Thursday, September 12, 2013

From Recall to Higher-Order Thinking

This year is all about growth! Both student growth and teacher growth. With common core and an increased focus on literacy in the art classroom, we are challenged to look at our weaknesses and evolve to meet new standards of learning. Last year, my team and I spent a large amount of time working on converting our curriculum to include more writing and reading. Two years ago, I went through the process of adding quizzes to my classroom to check student's ability to recall the information they were assigned to read. This mostly assured me that students were being held accountable for reading the material as sometimes they would get away with simply completing the project by looking at examples. Now, my task is to take a basic recall quiz and turn it into one that pushes students to answer questions about comprehension, application, analysis, synthesis, and evaluation.
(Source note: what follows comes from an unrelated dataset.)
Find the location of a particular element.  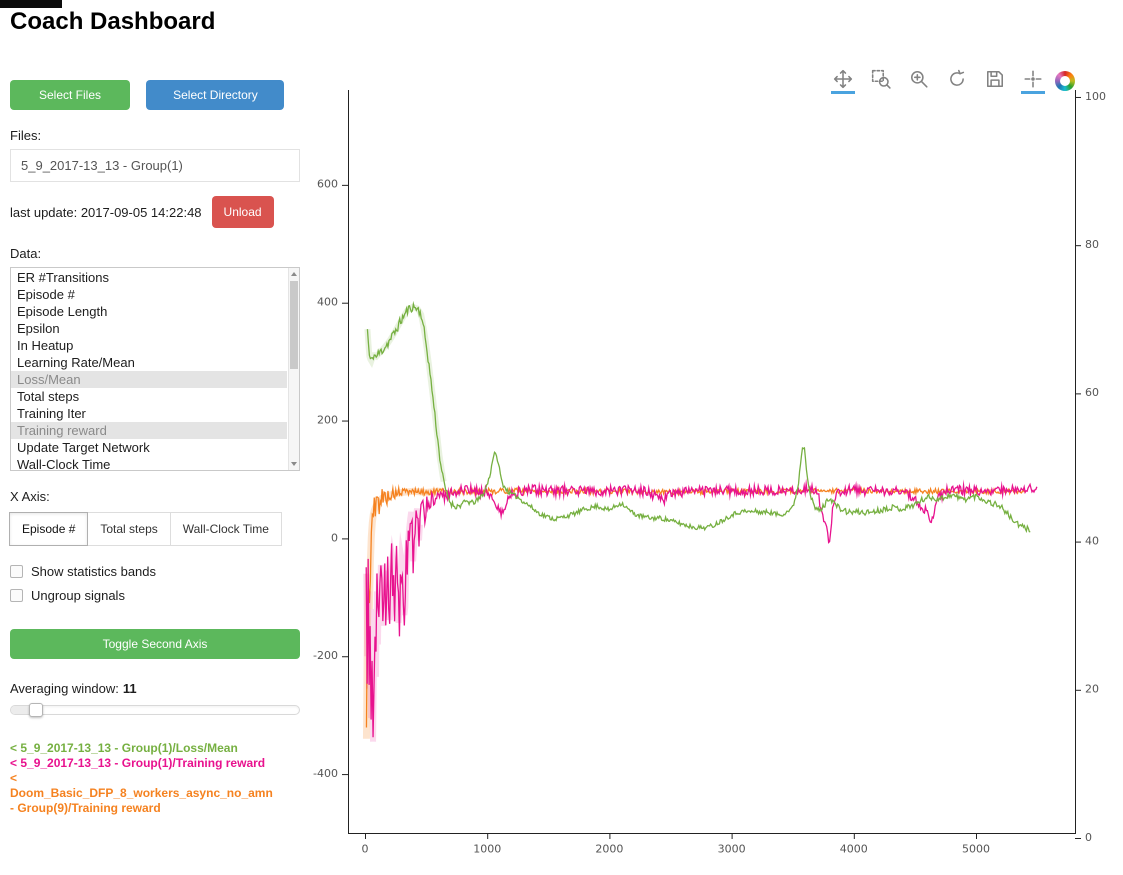

toolbar-icons is located at coordinates (938, 81).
I used a very simple and helpful guide I found on pinterest to learn more about how these questions could appear in the art classroom. Then, I reflected on my current quiz questions which included one such as this:
1. Which objects appear the largest in a drawing?
A. Objects in the foreground
B. Objects in the middle ground
C. Objects in the background
The answer to this question was simply provided in the assigned reading and it does not ask students to apply their knowledge. So I came up with a series of new questions that challenge students to apply and then analyse.
Apply: In this image, which part is the foreground?

 Analyze: Which option shows the correct use of proportion?


 And I have even added a question where students have to choose the drawing that shows the most depth in order to fulfil the evaluation question. I believe these new questions will test more than if my students can read the information and put it down on paper but if they actually understand it.